» **Extracted records**
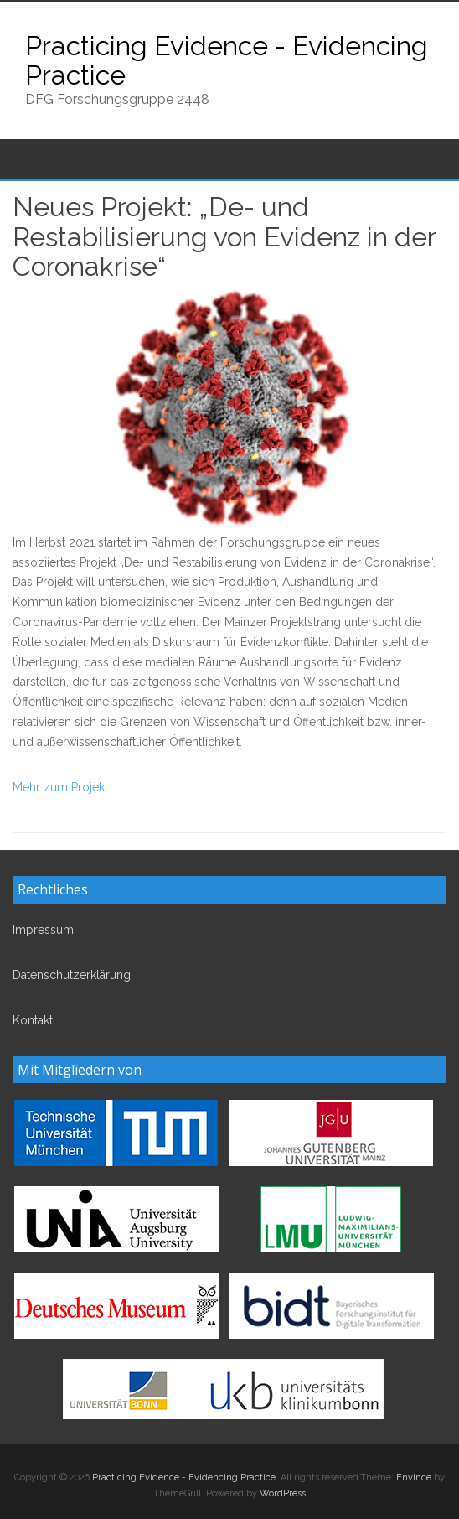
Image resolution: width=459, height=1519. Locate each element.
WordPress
---
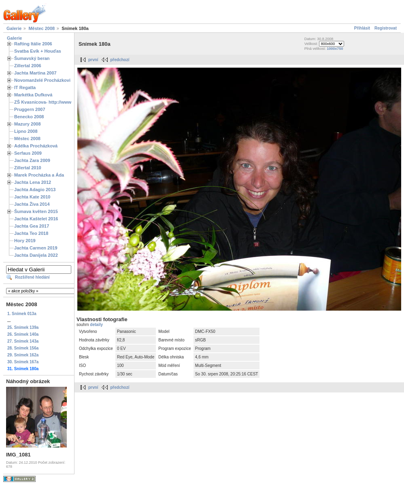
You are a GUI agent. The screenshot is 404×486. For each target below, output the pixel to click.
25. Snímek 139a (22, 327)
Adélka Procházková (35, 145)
* * *
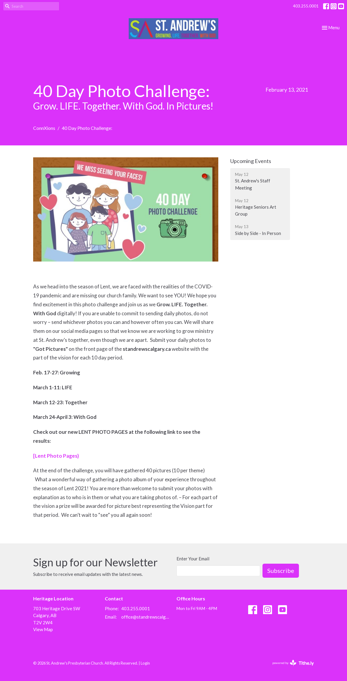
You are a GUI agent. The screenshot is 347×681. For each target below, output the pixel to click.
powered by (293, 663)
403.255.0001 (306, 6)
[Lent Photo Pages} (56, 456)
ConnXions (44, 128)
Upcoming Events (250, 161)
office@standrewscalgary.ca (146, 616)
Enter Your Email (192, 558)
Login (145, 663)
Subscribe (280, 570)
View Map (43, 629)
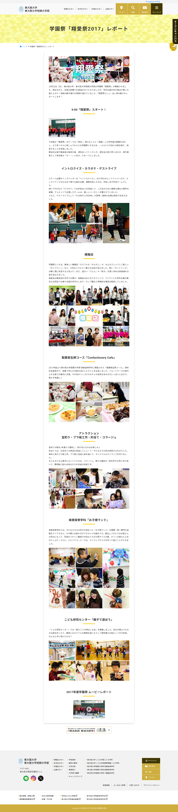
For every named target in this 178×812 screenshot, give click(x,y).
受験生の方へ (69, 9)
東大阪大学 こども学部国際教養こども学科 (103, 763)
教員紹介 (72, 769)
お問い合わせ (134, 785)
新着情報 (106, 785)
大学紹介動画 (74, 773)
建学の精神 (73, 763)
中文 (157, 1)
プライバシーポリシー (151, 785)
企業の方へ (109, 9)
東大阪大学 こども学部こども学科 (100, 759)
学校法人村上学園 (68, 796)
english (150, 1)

» **Written exercise**
Update the stretch of rows from the line containing "View Map (43, 629)" through the line containing "english (150, 1)" by changing "screenshot" to "image" and keeping everything else the same. Give only those lines, and leave the pictures out.

» **Answer to this task**
View Map (43, 629)
For every named target in this 178×812 image, give click(x,y).
受験生の方へ (69, 9)
東大阪大学 こども学部国際教養こども学科 (103, 763)
教員紹介 (72, 769)
お問い合わせ (134, 785)
新着情報 (106, 785)
大学紹介動画 (74, 773)
建学の精神 (73, 763)
中文 (157, 1)
プライバシーポリシー (151, 785)
企業の方へ (109, 9)
東大阪大学 こども学部こども学科 (100, 759)
学校法人村上学園 (68, 796)
english (150, 1)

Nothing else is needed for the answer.